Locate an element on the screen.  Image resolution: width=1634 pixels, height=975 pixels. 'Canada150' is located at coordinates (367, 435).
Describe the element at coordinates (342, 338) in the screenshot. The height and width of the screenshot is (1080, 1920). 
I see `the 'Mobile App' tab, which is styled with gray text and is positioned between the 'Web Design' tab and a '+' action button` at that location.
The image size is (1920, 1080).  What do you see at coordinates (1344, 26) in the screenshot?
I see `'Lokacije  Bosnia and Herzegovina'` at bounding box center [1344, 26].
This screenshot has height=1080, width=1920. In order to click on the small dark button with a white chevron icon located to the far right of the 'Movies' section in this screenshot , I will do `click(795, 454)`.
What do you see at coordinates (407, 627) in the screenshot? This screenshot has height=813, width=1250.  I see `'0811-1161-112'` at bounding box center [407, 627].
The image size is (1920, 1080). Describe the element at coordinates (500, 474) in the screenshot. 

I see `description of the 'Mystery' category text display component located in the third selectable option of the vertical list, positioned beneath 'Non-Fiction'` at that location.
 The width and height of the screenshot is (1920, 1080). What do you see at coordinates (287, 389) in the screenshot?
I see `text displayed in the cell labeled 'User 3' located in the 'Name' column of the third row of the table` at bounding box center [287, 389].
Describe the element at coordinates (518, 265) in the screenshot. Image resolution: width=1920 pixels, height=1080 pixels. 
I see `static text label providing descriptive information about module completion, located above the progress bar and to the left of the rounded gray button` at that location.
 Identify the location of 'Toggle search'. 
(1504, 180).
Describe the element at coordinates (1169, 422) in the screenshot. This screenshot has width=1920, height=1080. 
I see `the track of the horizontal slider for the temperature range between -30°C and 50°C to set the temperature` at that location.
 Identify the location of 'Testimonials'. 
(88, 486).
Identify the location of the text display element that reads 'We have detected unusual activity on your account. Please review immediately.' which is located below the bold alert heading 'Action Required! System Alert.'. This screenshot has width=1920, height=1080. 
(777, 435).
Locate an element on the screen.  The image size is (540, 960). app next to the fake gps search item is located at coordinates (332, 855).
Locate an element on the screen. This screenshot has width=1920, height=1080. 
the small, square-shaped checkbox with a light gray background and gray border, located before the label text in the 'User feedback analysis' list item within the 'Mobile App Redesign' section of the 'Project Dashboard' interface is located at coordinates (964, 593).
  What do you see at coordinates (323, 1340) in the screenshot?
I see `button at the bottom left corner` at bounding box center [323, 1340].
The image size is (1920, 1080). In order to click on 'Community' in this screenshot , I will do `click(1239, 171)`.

▬▬▬▬▬▬

* STATED EXERCISE *
Reproduce, word for word, the part of the material above that opens with the line containing "coordinates (332, 855)." and closes with the line containing "the small, square-shaped", including both of those lines.

* WRITTEN REPLY *
Locate an element on the screen.  The image size is (540, 960). app next to the fake gps search item is located at coordinates (332, 855).
Locate an element on the screen. This screenshot has width=1920, height=1080. 
the small, square-shaped checkbox with a light gray background and gray border, located before the label text in the 'User feedback analysis' list item within the 'Mobile App Redesign' section of the 'Project Dashboard' interface is located at coordinates (964, 593).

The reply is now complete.